7 Temmuz 1978’de Çalışma Bakanı Ahmet Bahir ERSOY’un çağrısı ile Ulusal Düzeyde İşçi Sağlığı Güvenliği Kurulu toplantısı yapılmıştır. Toplantıya Çalışma Bakanlığı İşçi Sağlığı Güvenliği Merkezi Müdürlüğü (İSGÜM), TTB, TBB, TMMOB, DİSK, Sağlık ve Sosyal Yardım Bakanlığı, Sümerbank temsilcileri katılmıştır. O dönemde kurula ilişkin herhangi bir yasal altyapı yoktu ve İSGÜM Müdürü Doç. Dr. İsmail Topuzoğlu, sekretaryası, yürütme kurulu olan bir Genel Kurul oluşturulması ve yasal düzenleme gerçekleşene kadar, Kurul’un çalışma yöntemini saptayacak bir yönetmelik hazırlanmasını önerdi [8].

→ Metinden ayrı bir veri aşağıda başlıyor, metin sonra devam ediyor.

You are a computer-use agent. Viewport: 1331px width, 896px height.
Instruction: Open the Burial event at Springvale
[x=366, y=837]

İlk toplantıda, çalışmaların geliştirilmesi ve önerilerin olgunlaştırması için bir alt komisyon oluşturuldu. Alt komisyon birçok toplantıdan sonra ülke çapında örgütlü kurullar arasındaki ilişkilerin nasıl olması gerektiğine ilişkin ilkeleri belirledi.
Bu toplantılarda şu ilke kararları alındı [8]:
- Ulusal Düzeyde İşçi Sağlığı ve İş Güvenliği Kurulu, mali ve idari yönden özerk olmalıdır.

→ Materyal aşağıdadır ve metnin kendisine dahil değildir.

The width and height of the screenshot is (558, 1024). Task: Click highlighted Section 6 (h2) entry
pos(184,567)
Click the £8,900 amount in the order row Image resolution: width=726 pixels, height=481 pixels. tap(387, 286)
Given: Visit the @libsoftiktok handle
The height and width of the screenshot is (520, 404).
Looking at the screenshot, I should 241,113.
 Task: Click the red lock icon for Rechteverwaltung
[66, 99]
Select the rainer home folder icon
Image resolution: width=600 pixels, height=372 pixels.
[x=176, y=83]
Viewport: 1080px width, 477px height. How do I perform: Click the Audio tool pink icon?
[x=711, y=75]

- Ulusal Düzeyde İşçi Sağlığı ve İş Güvenliği Kurulu, kendi bilgi kaynaklarına sahip olmalı; aldığı kararlar ve ilkeleri, en küçük birimlere kadar iletilebilmelidir. Bu amaçla, ulusal kurula bağlı olarak bölgesel, işyeri ve il düzeyinde işçi sağlığı güvenliği kurulları oluşturulmalıdır.
- Ulusal Düzeyde İşçi Sağlığı ve İş Güvenliği Kurulu, Genel Kurul, Yönetim Kurulu ve Denetim Kurulu’ndan oluşmalıdır. Genel Kurul’da çeşitli yörelerden, iş-kollarından ve alt birimlerden gelen üyelerin bulunmasına özen gösterilmelidir.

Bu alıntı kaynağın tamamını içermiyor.